Excerpted text>
►
Given that the LM8 osteosarcoma tumor model is known to form spontaneous lung metastases, we determined metastasis scores among the experimental groups. Figure 5A shows the macroscopic appearance of the whole lung at the end of the study. All the experimental groups displayed macroscopic lung metastasis. Lung metastases were scored on HES-stained sections (Fig. 5B,C). C-MBRT and CT irradiations decreased the metastasis score compared to the non-irradiated controls (fold-change of 0.80 and 0.15, respectively). CT irradiations also decreased the metastasis score compared to the C-MBRT (fold-change of 0.19).

Fig. 5.

Fig. 5

LM8 osteosarcoma metastasis score following C-MBRT and CT, 28 days after irradiation. (A) Macroscopic aspect of the whole lungs at the end of the study. (B) Representative images of HES staining of the lungs. (C) The graphic represents the lung metastasis score: in black = non-irradiated controls; in blue = C-MBRT irradiated group; and red = CT irradiated group. Data are represented as the mean ± Standard Deviation (SD). Statistical analysis regarding the lung metastasis score was done using One-Way ANOVA and Tukey’s multiple comparisons test. p-values < 0.05 were considered significant. *p < 0.05; **p < 0.01; ***p < 0.001; ****p-value < 0.0001.

Discussion

Despite remarkable progress in the radiotherapy domain, some radioresistant tumors remain without effective treatment. Unconventional techniques activating distinct biological mechanisms and leading to toxicity reduction and more favorable immune and vascular effects could be pivotal innovations for those difficult-to-treat cases. Along this line, MBRT is a technique that employs a distinct dose delivery method and exploits the different radiobiology triggered by spatial dose heterogeneity1. X-rays and protons MBRT have already demonstrated an important widening of the therapeutic window for aggressive tumor models, such as gliomas9,10,35. Combining MBRT and carbon ions could bring further advantages related to heavy ions’ physical and biological characteristics13.

Previous dosimetry evaluations of C-MBRT suggested favorable dose distributions for normal tissue sparing thanks to the reduced lateral scattering of heavy ions18. However, this also implies that highly heterogeneous dose distributions are also to be expected in the target. While tumor control has been obtained with heterogeneous dose distributions in X-rays and proton MBRT10,12, the peak-to-valley dose ratio in C-MBRT is 5–7 times higher. The distributions are, therefore, more heterogeneous. To the best of our knowledge, this is the first evaluation of tumor control following C-MBRT.
◄
What to work on>
**a.** Write out the portion of the osteosarcoma text starting at "Despite remarkable progress" and ending at "and biological characteristics13.".
**b.** Translate this sentence from the osteosarcoma text into Spanish: "All the experimental groups displayed macroscopic lung metastasis."
The items stored here have no role in this work.

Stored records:
►
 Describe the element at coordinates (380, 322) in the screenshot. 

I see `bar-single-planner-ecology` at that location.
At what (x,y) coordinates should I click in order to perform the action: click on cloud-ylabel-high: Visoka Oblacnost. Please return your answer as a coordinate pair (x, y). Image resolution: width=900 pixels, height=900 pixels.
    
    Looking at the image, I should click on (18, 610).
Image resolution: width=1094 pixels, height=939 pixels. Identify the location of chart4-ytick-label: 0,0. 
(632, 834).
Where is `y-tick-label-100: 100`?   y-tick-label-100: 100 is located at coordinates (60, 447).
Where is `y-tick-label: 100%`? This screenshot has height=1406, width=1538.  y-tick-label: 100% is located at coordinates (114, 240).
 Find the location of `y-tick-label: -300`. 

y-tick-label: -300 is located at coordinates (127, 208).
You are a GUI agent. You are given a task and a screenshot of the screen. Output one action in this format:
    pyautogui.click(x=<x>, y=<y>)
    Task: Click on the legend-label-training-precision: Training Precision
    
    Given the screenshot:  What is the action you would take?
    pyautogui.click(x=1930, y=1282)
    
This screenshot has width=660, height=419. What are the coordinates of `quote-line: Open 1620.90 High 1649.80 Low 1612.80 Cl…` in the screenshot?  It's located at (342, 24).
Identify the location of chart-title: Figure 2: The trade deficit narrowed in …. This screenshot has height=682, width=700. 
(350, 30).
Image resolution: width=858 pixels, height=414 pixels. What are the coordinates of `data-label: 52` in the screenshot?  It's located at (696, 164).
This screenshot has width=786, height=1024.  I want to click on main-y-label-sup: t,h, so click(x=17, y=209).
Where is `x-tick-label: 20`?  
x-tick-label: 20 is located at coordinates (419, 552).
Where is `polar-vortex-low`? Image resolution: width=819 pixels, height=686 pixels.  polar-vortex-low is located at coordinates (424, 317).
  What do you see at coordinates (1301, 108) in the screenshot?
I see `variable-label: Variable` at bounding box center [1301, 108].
◄
Solutions below>
**a.**
Despite remarkable progress in the radiotherapy domain, some radioresistant tumors remain without effective treatment. Unconventional techniques activating distinct biological mechanisms and leading to toxicity reduction and more favorable immune and vascular effects could be pivotal innovations for those difficult-to-treat cases. Along this line, MBRT is a technique that employs a distinct dose delivery method and exploits the different radiobiology triggered by spatial dose heterogeneity1. X-rays and protons MBRT have already demonstrated an important widening of the therapeutic window for aggressive tumor models, such as gliomas9,10,35. Combining MBRT and carbon ions could bring further advantages related to heavy ions’ physical and biological characteristics13.

**b.** Todos los grupos experimentales presentaron metástasis pulmonares macroscópicas.